**Source**
** START **
Re: [PATCH 1/1] x86: Change _node_to_cpumask_ptr to return const ptr

From: Vegard Nossum
Date: Tue Jul 08 2008 - 14:23:16 EST


On Tue, Jul 8, 2008 at 8:05 PM, Mike Travis <travis@xxxxxxx> wrote:
>>> Note: I did not change node_to_cpumask_ptr() in include/asm-generic/topology.h
>>> as node_to_cpumask_ptr_next() does change the cpumask value.
>>
>> Hmmm. Does it really?
>>
>> #define node_to_cpumask_ptr_next(v, node) \
>> _##v = node_to_cpumask(node)
>>
>> This doesn't seem to modify it?
** END **
**Pointing records for screenshots**
** START **
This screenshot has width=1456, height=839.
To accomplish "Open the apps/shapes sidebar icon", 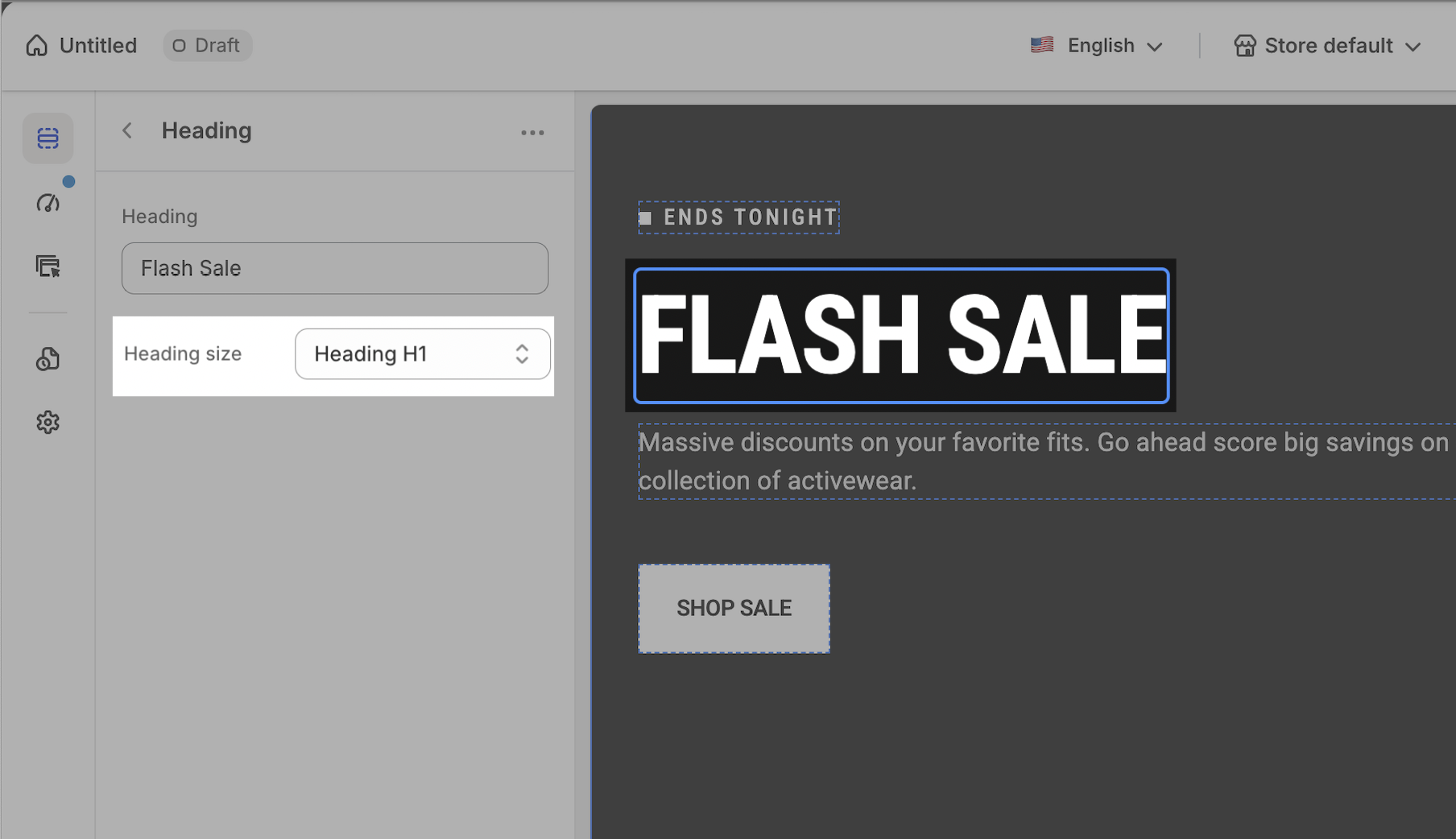I will pyautogui.click(x=48, y=359).
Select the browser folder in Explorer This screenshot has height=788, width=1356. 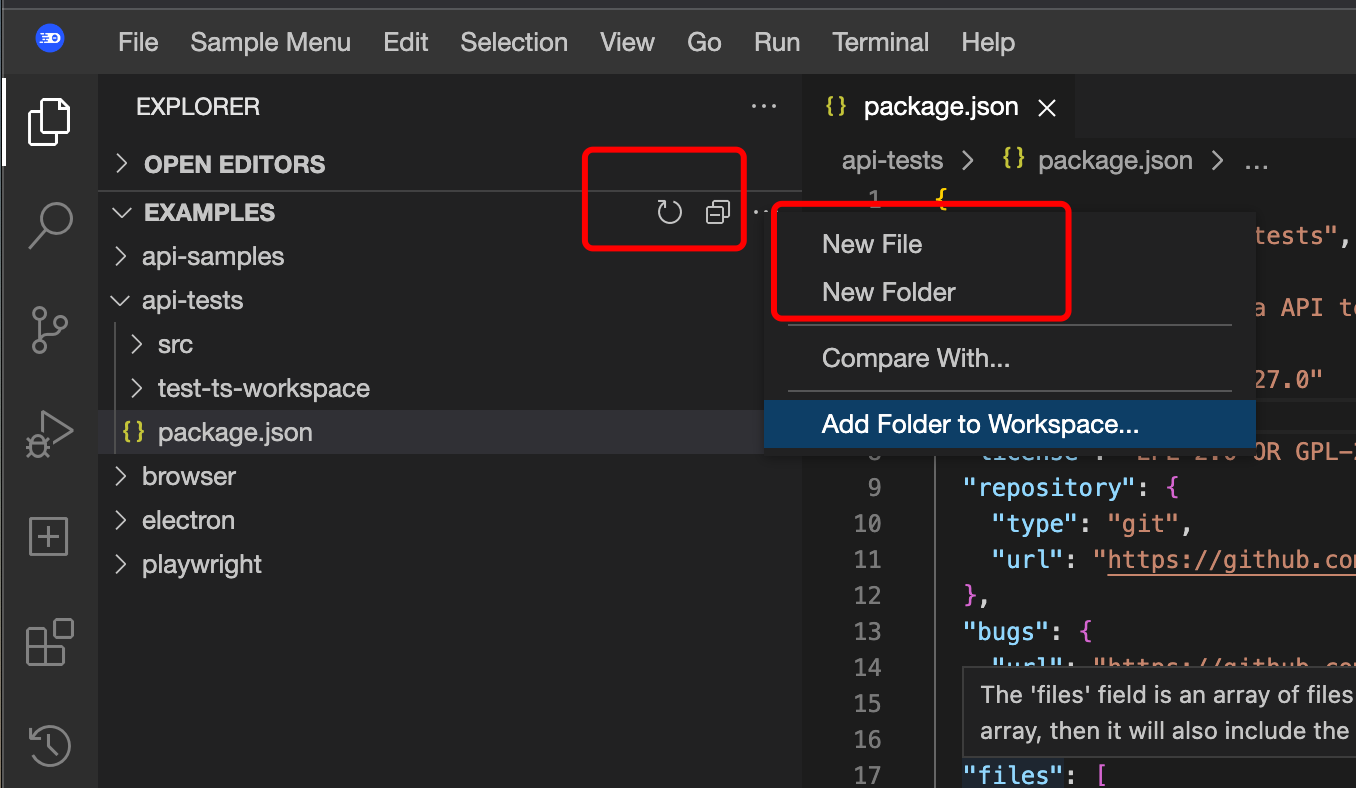coord(189,476)
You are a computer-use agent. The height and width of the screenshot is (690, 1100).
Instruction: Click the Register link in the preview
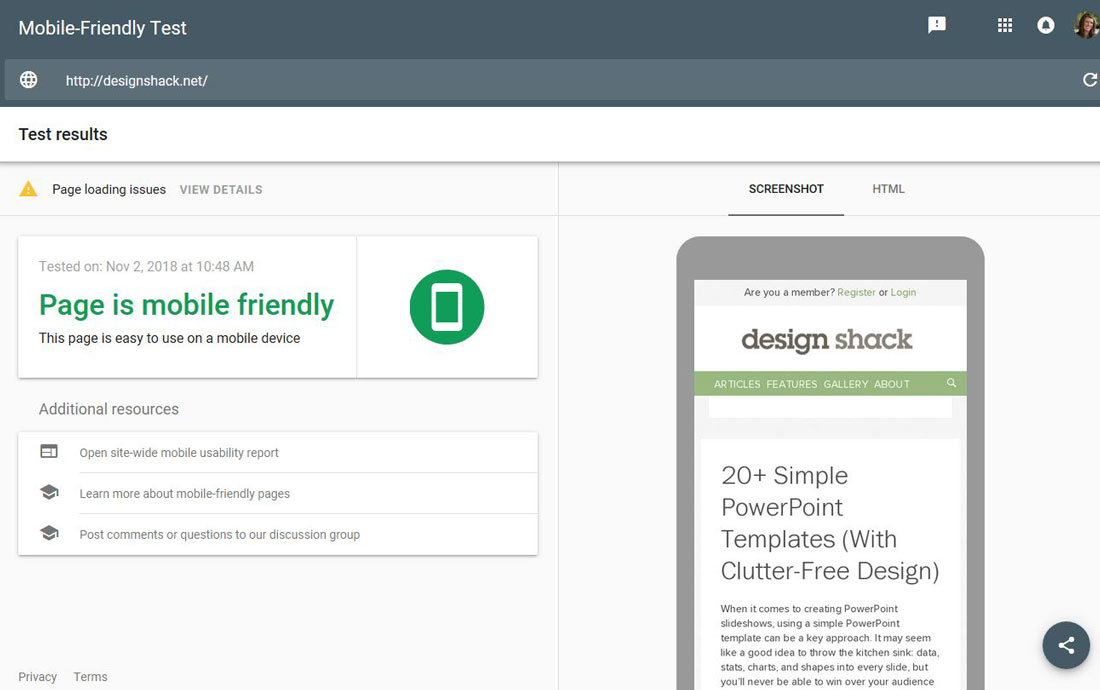click(x=856, y=292)
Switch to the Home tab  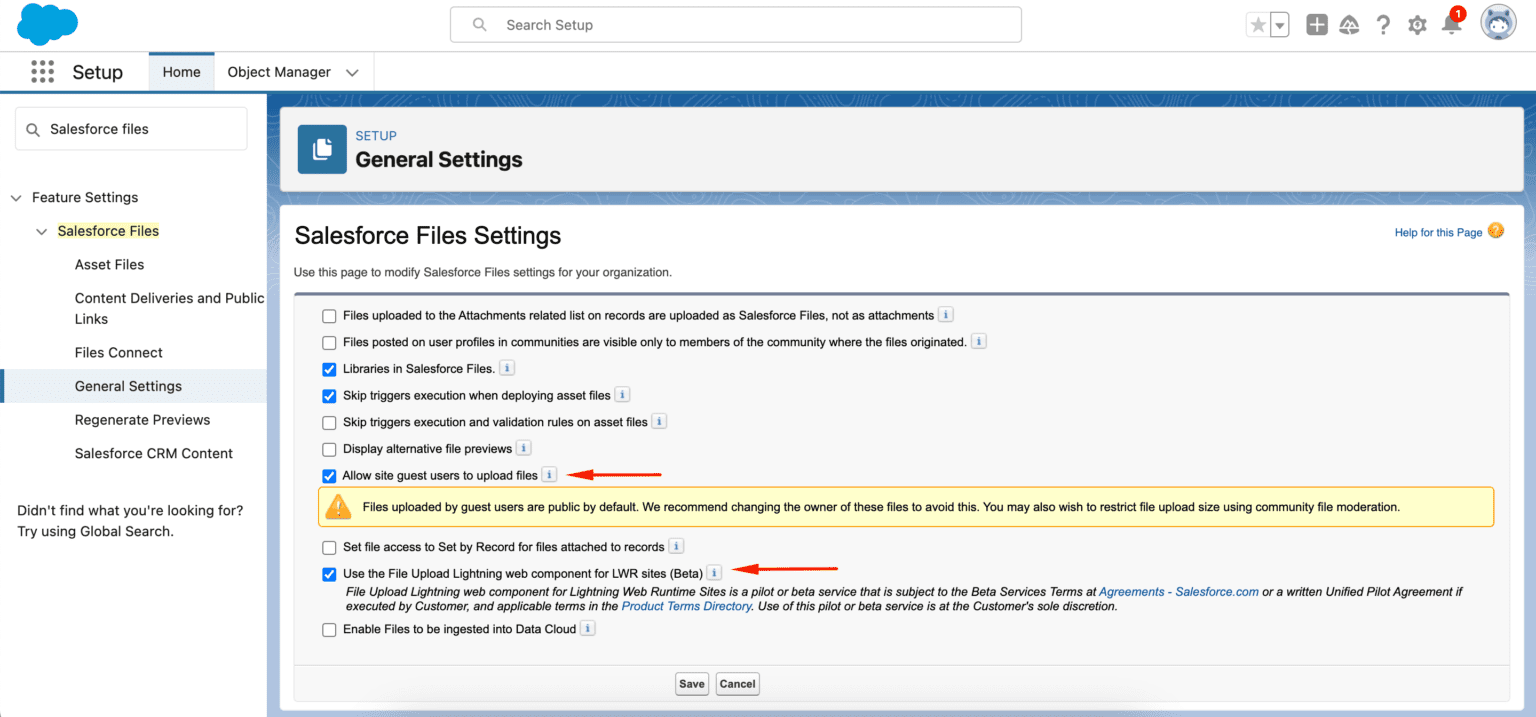(181, 71)
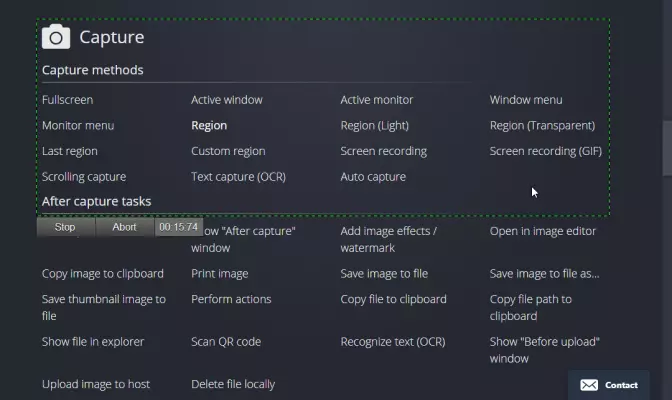Select the Active window link

(x=227, y=100)
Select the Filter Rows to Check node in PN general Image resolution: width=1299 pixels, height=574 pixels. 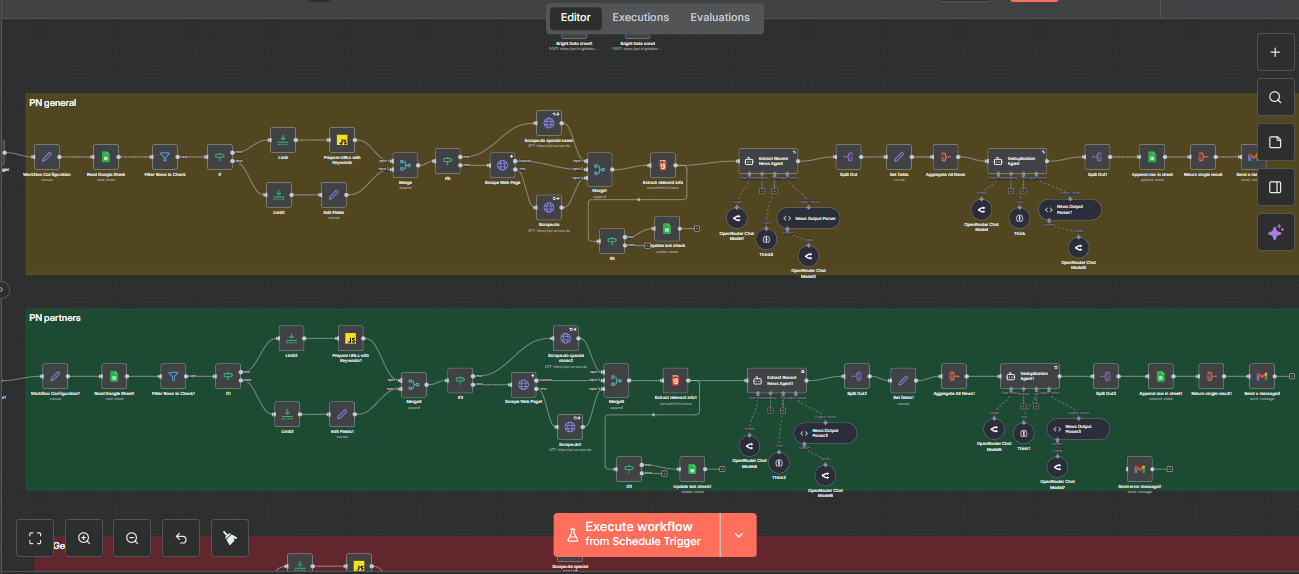coord(164,156)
** END **
**What is needed**
Please list every distinct function or macro name that appears in the patch discussion, counting the subject line. These records come from a different source than the patch discussion.

**Task answer**
_node_to_cpumask_ptr
node_to_cpumask_ptr
node_to_cpumask_ptr_next
node_to_cpumask